### Data excerpts:

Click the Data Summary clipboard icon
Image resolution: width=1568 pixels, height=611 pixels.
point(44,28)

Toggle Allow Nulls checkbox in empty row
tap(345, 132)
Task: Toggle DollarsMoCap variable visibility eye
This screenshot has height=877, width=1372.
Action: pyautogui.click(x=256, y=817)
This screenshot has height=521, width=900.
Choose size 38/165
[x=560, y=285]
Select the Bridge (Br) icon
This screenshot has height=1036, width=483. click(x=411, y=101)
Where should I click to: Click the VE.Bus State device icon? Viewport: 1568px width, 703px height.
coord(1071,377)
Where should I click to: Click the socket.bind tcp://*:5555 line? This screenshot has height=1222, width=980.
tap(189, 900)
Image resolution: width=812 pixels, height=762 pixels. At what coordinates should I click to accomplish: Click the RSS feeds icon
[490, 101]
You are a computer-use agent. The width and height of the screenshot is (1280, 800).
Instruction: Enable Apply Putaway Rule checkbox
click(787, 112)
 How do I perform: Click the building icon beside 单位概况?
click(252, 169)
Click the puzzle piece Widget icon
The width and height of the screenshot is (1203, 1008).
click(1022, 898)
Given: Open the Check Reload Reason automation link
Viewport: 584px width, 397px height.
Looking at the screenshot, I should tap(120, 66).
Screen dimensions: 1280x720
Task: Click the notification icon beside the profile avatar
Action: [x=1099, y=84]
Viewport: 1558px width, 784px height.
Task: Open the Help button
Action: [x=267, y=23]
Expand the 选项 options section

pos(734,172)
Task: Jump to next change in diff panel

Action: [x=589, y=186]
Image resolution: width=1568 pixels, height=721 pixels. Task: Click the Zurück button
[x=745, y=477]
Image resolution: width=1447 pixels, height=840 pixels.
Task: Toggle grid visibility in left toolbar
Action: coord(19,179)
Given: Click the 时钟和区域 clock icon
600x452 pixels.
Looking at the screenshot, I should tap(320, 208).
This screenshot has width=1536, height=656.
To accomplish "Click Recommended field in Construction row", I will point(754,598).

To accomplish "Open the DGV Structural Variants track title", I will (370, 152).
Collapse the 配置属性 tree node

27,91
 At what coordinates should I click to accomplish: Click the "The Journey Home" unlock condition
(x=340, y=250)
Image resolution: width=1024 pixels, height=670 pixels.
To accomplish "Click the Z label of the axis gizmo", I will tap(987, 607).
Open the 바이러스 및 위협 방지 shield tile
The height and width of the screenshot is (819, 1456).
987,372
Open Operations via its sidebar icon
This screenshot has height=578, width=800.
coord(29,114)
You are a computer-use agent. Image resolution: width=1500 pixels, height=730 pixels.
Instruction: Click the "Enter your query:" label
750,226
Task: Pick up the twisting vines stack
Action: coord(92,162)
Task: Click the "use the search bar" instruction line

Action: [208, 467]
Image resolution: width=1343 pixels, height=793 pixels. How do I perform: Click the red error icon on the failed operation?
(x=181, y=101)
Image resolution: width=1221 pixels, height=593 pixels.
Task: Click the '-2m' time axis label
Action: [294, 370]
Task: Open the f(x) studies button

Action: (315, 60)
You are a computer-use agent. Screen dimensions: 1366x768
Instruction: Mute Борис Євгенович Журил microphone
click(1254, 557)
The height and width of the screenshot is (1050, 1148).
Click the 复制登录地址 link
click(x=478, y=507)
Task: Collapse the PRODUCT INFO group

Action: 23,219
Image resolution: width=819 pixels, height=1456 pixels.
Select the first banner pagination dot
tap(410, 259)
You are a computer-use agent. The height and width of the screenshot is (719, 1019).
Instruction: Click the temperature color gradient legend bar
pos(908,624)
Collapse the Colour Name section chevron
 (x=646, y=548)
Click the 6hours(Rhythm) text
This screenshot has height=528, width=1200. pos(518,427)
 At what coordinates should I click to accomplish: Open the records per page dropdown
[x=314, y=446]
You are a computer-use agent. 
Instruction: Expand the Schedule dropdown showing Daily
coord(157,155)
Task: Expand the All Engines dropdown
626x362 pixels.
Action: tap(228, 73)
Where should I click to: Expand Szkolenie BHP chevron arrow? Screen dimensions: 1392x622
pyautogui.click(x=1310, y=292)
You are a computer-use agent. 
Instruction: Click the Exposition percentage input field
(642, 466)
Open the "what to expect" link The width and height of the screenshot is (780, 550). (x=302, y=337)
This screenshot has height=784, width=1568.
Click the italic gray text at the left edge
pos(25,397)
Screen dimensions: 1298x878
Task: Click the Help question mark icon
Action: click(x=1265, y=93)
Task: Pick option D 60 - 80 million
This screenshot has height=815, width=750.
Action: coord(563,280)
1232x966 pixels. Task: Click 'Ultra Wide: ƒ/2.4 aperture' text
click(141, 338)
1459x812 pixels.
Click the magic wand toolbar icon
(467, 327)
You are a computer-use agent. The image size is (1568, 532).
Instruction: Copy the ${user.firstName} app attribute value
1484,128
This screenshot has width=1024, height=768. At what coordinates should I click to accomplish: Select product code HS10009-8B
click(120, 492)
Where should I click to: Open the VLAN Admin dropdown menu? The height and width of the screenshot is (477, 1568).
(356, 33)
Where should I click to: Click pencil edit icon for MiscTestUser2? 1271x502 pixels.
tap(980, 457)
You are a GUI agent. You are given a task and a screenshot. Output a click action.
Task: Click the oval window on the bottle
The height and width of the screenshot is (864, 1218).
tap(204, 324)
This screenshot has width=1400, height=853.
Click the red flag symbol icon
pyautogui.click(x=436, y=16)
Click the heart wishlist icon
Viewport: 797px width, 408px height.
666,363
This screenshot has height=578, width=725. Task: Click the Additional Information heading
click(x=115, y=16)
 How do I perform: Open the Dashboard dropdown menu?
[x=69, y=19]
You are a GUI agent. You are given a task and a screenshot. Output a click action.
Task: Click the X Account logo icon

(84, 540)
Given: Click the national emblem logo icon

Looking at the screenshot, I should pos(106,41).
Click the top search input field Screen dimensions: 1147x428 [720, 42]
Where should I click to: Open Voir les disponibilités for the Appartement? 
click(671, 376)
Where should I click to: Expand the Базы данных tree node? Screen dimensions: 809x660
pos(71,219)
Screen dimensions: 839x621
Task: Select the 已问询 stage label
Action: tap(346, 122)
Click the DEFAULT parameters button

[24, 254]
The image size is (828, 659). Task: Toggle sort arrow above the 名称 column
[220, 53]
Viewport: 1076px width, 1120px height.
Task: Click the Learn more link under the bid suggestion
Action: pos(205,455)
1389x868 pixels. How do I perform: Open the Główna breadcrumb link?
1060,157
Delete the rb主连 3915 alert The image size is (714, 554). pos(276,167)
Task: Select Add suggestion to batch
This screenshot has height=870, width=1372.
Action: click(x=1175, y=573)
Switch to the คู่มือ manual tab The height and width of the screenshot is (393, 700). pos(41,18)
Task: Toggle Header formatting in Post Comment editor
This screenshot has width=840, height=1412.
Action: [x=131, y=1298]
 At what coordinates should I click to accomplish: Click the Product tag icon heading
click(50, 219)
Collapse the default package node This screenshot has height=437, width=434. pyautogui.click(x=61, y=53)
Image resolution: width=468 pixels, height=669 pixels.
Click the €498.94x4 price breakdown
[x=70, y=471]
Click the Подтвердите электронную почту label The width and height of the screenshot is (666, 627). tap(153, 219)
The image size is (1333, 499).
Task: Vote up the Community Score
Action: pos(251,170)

### Aim of the exercise:
Scan the listing above. Collect all lines with the word "agent".

### Completed exercise:
You are a computer-use agent. The width and height of the screenshot is (1280, 800).
You are a computer-use agent. Image resolution: width=1500 pixels, height=730 pixels.
You are a computer-use agent. Screen dimensions: 1366x768
You are a computer-use agent. The height and width of the screenshot is (719, 1019).
You are a computer-use agent. 
You are a computer-use agent. 
You are a computer-use agent. The image size is (1568, 532).
You are a GUI agent. You are given a task and a screenshot. Output a click action.
You are a GUI agent. You are given a task and a screenshot. Output a click action.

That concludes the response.